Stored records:
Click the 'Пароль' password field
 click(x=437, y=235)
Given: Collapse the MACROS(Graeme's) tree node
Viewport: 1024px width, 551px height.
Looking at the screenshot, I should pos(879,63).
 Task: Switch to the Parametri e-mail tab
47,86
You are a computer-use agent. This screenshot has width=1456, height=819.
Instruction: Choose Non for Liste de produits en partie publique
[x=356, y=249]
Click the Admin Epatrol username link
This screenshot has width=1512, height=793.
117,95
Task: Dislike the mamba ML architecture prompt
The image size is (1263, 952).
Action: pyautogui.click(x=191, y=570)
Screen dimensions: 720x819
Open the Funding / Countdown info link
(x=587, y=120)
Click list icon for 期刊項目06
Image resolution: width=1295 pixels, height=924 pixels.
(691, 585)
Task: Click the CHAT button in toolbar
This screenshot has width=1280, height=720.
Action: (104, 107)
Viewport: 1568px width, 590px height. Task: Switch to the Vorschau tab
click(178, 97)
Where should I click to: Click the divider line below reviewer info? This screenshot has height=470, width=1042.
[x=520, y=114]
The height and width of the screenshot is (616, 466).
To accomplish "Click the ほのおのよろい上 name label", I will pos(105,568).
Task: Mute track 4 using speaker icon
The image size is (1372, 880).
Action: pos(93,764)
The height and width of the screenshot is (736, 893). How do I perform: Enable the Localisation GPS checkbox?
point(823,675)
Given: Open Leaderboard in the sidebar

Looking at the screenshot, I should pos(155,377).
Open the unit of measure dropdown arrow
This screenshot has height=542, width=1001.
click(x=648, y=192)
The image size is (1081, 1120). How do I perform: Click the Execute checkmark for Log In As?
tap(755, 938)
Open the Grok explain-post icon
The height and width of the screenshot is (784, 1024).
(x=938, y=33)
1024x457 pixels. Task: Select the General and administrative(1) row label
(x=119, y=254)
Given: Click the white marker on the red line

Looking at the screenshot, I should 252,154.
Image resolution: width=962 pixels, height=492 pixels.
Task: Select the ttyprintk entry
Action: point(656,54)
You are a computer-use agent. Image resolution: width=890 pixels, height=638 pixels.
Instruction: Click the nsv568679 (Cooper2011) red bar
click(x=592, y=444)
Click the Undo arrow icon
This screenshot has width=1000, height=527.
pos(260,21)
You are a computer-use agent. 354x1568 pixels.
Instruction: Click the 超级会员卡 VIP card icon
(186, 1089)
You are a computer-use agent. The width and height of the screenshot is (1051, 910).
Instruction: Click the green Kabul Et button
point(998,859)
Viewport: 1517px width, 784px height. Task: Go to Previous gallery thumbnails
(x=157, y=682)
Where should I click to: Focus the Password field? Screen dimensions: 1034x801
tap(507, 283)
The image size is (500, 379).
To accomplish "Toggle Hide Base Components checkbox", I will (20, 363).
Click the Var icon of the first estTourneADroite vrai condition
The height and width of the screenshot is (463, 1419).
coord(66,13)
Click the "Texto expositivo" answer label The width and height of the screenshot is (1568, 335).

# PROBLEM:
Reproduce each record exactly as it appears.

# RESULT OF THE EXERCISE:
Click the 'Пароль' password field
 click(x=437, y=235)
Given: Collapse the MACROS(Graeme's) tree node
Viewport: 1024px width, 551px height.
Looking at the screenshot, I should pos(879,63).
 Task: Switch to the Parametri e-mail tab
47,86
You are a computer-use agent. This screenshot has width=1456, height=819.
Instruction: Choose Non for Liste de produits en partie publique
[x=356, y=249]
Click the Admin Epatrol username link
This screenshot has width=1512, height=793.
117,95
Task: Dislike the mamba ML architecture prompt
The image size is (1263, 952).
Action: pyautogui.click(x=191, y=570)
Screen dimensions: 720x819
Open the Funding / Countdown info link
(x=587, y=120)
Click list icon for 期刊項目06
Image resolution: width=1295 pixels, height=924 pixels.
(691, 585)
Task: Click the CHAT button in toolbar
This screenshot has width=1280, height=720.
Action: (104, 107)
Viewport: 1568px width, 590px height. Task: Switch to the Vorschau tab
click(178, 97)
Where should I click to: Click the divider line below reviewer info? This screenshot has height=470, width=1042.
[x=520, y=114]
The height and width of the screenshot is (616, 466).
To accomplish "Click the ほのおのよろい上 name label", I will pos(105,568).
Task: Mute track 4 using speaker icon
The image size is (1372, 880).
Action: pos(93,764)
The height and width of the screenshot is (736, 893). How do I perform: Enable the Localisation GPS checkbox?
point(823,675)
Given: Open Leaderboard in the sidebar

Looking at the screenshot, I should pos(155,377).
Open the unit of measure dropdown arrow
This screenshot has height=542, width=1001.
click(x=648, y=192)
The image size is (1081, 1120). How do I perform: Click the Execute checkmark for Log In As?
tap(755, 938)
Open the Grok explain-post icon
The height and width of the screenshot is (784, 1024).
(x=938, y=33)
1024x457 pixels. Task: Select the General and administrative(1) row label
(x=119, y=254)
Given: Click the white marker on the red line

Looking at the screenshot, I should 252,154.
Image resolution: width=962 pixels, height=492 pixels.
Task: Select the ttyprintk entry
Action: point(656,54)
You are a computer-use agent. Image resolution: width=890 pixels, height=638 pixels.
Instruction: Click the nsv568679 (Cooper2011) red bar
click(x=592, y=444)
Click the Undo arrow icon
This screenshot has width=1000, height=527.
pos(260,21)
You are a computer-use agent. 354x1568 pixels.
Instruction: Click the 超级会员卡 VIP card icon
(186, 1089)
You are a computer-use agent. The width and height of the screenshot is (1051, 910).
Instruction: Click the green Kabul Et button
point(998,859)
Viewport: 1517px width, 784px height. Task: Go to Previous gallery thumbnails
(x=157, y=682)
Where should I click to: Focus the Password field? Screen dimensions: 1034x801
tap(507, 283)
The image size is (500, 379).
To accomplish "Toggle Hide Base Components checkbox", I will (20, 363).
Click the Var icon of the first estTourneADroite vrai condition
The height and width of the screenshot is (463, 1419).
coord(66,13)
Click the "Texto expositivo" answer label The width and height of the screenshot is (1568, 335).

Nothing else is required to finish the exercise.